> Exercise aim
Copy the passage on Cooper's football career between "On January 4, 2017, Cooper" and "the Philadelphia Eagles.", inclusive, substituting "left tackle" for every "left guard".

> Selected passage
——————

On January 4, 2017, Cooper was signed by the Dallas Cowboys to provide depth on the offensive line for the playoffs and to evaluate his performance closely, as the Cowboys had been interested in Cooper since the 2013 NFL draft.

On March 14, 2017, Cooper signed a one-year contract with the Dallas Cowboys to compete for the vacant left guard job after Ronald Leary departed in free agency, with La'el Collins additionally moving to right tackle. He also was tried at center during Organized Team Activities. He was declared inactive for the first three games. He was named the starter at left guard in the fourth game against the Los Angeles Rams in place of an injured Chaz Green, helping to stabilize the offensive line the rest of the season. He started a career-high 13 games, but suffered a sprained left medial collateral ligament in the season finale against the Philadelphia Eagles.

===San Francisco 49ers===
On March 20, 2018, Cooper signed with the San Francisco 49ers on a one-year deal. In training camp, he was limited with his surgically repaired left knee, while competing for the right offensive guard starting position. He was passed on the depth chart by Mike Person and Joshua Garnett. He was released on September 1.

===Washington Redskins===
On November 5, 2018, he was signed by the Washington Redskins, following season ending injuries to starting offensive linemen Brandon Scherff and Shawn Lauvao. He made his first start as a Redskin on November 11, 2018, playing left guard against the Tampa Bay Buccaneers. In a game against the Philadelphia Eagles on December 3, Cooper tore his bicep muscle, ending his season. He was placed on the injured reserve list on December 4.

===Oakland Raiders===
On July 15, 2019, Cooper signed with the Oakland Raiders. He was declared inactive in the first 2 games of the season. He was released on September 17.

——————

> Dataset extract
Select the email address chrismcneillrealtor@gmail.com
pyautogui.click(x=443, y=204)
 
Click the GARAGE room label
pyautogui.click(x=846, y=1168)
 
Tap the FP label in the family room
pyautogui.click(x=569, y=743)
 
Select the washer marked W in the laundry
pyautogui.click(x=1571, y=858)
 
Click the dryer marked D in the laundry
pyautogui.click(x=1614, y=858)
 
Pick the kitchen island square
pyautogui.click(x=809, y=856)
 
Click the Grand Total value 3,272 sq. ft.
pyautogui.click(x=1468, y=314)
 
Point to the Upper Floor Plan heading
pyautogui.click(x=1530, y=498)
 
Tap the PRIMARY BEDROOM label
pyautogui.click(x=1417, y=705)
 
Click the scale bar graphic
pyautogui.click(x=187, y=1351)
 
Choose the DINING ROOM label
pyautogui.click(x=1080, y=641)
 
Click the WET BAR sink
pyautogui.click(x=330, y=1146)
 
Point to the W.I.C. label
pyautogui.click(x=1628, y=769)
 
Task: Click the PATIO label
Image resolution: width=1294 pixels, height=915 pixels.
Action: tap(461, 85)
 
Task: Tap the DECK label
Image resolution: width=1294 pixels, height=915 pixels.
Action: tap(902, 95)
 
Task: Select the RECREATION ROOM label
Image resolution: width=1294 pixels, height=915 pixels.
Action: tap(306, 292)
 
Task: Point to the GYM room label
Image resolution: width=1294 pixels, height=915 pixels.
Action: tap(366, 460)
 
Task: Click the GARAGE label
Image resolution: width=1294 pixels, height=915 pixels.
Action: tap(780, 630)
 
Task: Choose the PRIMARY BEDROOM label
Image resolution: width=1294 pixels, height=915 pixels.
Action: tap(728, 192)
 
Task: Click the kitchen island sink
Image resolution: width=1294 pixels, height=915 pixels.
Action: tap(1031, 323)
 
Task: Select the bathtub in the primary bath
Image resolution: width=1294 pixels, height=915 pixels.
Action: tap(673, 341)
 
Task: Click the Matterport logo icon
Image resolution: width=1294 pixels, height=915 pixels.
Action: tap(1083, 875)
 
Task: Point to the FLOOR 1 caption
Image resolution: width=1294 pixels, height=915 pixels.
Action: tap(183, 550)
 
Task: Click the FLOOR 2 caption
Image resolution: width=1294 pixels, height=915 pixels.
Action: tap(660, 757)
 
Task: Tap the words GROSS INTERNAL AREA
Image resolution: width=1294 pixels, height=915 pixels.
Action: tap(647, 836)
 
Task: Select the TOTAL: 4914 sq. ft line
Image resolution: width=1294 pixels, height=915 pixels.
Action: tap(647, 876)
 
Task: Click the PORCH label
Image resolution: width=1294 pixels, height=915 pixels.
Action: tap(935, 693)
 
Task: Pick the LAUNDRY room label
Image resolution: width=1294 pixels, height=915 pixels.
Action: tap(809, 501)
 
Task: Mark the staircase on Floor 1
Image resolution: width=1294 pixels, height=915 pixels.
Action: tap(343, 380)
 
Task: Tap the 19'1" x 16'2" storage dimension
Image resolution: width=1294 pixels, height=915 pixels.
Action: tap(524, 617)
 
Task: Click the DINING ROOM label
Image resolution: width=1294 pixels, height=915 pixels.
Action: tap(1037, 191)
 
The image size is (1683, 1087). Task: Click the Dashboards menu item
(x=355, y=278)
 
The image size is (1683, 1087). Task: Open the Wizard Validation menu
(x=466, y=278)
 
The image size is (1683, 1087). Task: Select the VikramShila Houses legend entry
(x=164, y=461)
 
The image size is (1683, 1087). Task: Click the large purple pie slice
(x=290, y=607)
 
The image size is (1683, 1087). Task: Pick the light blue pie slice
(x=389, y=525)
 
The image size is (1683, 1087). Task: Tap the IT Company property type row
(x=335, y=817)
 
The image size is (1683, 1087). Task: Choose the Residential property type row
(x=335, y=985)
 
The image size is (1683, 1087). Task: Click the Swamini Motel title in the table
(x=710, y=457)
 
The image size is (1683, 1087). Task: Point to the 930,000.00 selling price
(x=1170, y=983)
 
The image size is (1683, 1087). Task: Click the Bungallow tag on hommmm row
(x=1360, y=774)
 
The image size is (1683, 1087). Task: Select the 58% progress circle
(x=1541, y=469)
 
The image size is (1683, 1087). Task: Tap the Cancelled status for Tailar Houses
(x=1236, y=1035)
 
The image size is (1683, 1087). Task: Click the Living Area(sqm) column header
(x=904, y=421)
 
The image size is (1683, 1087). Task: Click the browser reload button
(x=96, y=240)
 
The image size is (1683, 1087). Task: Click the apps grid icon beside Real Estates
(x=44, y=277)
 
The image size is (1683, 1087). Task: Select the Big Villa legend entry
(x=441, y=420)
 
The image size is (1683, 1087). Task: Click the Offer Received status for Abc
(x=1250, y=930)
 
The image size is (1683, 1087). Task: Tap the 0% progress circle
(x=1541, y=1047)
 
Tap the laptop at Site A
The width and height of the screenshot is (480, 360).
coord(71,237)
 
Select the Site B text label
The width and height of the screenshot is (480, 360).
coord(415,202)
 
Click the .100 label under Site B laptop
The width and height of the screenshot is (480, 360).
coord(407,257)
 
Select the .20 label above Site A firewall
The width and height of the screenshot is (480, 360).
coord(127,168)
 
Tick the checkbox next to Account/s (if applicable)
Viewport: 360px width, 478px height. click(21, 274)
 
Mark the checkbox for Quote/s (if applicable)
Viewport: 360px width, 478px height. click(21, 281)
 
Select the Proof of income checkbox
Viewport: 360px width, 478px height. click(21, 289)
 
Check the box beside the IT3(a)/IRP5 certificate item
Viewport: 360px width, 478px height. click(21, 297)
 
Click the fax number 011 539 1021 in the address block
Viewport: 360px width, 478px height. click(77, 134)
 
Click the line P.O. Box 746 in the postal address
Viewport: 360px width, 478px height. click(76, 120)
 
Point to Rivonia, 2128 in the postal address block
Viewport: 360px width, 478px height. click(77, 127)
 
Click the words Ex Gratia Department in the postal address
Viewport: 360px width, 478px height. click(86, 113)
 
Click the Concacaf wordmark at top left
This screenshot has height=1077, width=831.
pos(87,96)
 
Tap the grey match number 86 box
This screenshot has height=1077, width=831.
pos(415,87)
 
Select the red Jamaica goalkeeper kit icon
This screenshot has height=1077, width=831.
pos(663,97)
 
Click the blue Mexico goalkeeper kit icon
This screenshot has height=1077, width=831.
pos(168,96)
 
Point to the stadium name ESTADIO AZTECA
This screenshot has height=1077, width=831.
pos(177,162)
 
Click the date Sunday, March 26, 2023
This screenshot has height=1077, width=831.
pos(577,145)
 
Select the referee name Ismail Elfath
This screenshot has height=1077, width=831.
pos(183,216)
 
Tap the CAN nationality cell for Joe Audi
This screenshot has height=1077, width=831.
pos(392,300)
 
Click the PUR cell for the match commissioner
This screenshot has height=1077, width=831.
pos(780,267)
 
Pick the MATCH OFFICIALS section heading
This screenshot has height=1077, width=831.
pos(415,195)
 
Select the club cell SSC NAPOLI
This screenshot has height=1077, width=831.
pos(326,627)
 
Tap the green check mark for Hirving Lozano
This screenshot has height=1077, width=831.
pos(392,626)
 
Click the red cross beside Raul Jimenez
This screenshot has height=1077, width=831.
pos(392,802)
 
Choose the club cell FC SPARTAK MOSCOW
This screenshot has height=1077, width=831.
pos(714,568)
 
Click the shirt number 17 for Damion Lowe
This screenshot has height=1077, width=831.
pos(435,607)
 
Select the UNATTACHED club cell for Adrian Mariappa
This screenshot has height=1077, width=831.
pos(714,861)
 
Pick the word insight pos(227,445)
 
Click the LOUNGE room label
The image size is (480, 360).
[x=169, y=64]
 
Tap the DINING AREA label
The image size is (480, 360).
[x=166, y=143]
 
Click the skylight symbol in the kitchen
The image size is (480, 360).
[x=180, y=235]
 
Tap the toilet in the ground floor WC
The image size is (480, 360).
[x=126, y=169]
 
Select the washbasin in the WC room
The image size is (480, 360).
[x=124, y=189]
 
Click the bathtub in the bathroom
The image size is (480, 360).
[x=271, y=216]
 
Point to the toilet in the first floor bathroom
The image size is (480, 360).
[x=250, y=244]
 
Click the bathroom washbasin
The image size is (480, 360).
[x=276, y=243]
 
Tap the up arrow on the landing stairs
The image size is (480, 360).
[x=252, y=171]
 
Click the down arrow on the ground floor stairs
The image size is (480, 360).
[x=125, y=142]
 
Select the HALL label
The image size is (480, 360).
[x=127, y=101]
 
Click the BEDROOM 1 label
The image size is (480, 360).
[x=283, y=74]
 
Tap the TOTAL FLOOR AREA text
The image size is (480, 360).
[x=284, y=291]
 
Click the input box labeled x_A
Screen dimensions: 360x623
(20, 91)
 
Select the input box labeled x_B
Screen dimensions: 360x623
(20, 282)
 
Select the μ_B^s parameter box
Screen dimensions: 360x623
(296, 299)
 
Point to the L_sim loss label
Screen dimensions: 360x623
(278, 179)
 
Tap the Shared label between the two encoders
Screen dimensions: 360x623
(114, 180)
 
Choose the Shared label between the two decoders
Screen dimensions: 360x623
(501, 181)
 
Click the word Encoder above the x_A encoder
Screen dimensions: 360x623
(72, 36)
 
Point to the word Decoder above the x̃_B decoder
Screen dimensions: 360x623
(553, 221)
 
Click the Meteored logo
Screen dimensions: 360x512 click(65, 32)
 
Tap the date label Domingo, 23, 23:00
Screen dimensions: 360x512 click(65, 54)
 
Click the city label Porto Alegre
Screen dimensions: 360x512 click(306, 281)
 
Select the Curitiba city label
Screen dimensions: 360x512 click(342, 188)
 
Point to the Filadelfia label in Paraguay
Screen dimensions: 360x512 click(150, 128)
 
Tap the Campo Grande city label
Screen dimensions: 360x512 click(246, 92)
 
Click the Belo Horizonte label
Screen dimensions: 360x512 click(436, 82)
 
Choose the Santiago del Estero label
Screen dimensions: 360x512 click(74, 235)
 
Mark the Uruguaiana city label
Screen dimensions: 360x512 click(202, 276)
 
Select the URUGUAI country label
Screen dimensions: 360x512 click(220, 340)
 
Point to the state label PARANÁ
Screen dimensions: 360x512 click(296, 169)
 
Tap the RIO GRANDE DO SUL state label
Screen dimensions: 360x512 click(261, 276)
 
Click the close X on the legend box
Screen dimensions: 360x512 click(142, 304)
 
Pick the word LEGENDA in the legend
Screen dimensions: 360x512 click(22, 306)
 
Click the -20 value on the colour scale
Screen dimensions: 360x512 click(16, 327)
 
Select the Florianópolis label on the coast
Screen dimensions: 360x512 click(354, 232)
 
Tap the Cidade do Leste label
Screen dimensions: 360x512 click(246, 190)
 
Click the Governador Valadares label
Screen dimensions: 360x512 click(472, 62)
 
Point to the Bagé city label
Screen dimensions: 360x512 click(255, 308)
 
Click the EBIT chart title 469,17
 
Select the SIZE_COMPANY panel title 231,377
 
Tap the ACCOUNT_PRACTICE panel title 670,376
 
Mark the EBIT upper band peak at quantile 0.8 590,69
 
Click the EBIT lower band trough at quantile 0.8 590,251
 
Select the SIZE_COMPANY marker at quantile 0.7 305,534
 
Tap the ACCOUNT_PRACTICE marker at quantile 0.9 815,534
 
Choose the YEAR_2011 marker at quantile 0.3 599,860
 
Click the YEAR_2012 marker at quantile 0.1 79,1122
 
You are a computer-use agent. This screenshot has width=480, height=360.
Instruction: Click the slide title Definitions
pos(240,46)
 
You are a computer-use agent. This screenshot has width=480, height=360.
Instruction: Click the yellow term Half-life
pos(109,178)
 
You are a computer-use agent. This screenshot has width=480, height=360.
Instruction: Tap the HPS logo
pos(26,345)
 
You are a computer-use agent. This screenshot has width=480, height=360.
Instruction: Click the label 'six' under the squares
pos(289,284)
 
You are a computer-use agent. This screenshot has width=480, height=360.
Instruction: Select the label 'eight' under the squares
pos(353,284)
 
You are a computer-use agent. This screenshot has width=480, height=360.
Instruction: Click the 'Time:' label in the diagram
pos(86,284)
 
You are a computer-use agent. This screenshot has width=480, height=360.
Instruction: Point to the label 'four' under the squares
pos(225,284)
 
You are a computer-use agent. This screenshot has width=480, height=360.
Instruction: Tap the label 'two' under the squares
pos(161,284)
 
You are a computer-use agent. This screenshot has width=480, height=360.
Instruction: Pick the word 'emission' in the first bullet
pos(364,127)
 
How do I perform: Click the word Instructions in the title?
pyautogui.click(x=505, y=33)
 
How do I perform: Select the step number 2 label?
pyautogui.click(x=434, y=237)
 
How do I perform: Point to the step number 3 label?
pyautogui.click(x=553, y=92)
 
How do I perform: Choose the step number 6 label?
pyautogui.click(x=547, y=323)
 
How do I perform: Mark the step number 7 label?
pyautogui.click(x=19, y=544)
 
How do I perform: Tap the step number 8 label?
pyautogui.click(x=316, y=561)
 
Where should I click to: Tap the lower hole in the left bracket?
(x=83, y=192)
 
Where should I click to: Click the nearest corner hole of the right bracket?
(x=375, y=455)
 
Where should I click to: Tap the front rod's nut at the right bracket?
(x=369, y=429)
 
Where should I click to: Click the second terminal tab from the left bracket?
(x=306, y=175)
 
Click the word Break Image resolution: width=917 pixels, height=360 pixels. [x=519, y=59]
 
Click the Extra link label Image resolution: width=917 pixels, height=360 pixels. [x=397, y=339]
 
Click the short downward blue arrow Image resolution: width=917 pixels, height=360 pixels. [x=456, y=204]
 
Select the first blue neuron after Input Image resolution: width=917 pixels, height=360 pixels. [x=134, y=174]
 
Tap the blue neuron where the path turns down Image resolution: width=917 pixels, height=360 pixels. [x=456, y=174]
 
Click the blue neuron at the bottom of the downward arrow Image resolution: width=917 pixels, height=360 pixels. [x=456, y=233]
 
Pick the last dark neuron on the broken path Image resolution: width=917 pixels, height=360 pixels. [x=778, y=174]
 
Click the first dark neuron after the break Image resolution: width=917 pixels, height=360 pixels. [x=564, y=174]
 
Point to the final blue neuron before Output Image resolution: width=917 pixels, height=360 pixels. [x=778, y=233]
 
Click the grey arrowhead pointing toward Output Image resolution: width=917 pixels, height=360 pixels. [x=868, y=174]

——————

> Result of this task
On January 4, 2017, Cooper was signed by the Dallas Cowboys to provide depth on the offensive line for the playoffs and to evaluate his performance closely, as the Cowboys had been interested in Cooper since the 2013 NFL draft.

On March 14, 2017, Cooper signed a one-year contract with the Dallas Cowboys to compete for the vacant left tackle job after Ronald Leary departed in free agency, with La'el Collins additionally moving to right tackle. He also was tried at center during Organized Team Activities. He was declared inactive for the first three games. He was named the starter at left tackle in the fourth game against the Los Angeles Rams in place of an injured Chaz Green, helping to stabilize the offensive line the rest of the season. He started a career-high 13 games, but suffered a sprained left medial collateral ligament in the season finale against the Philadelphia Eagles.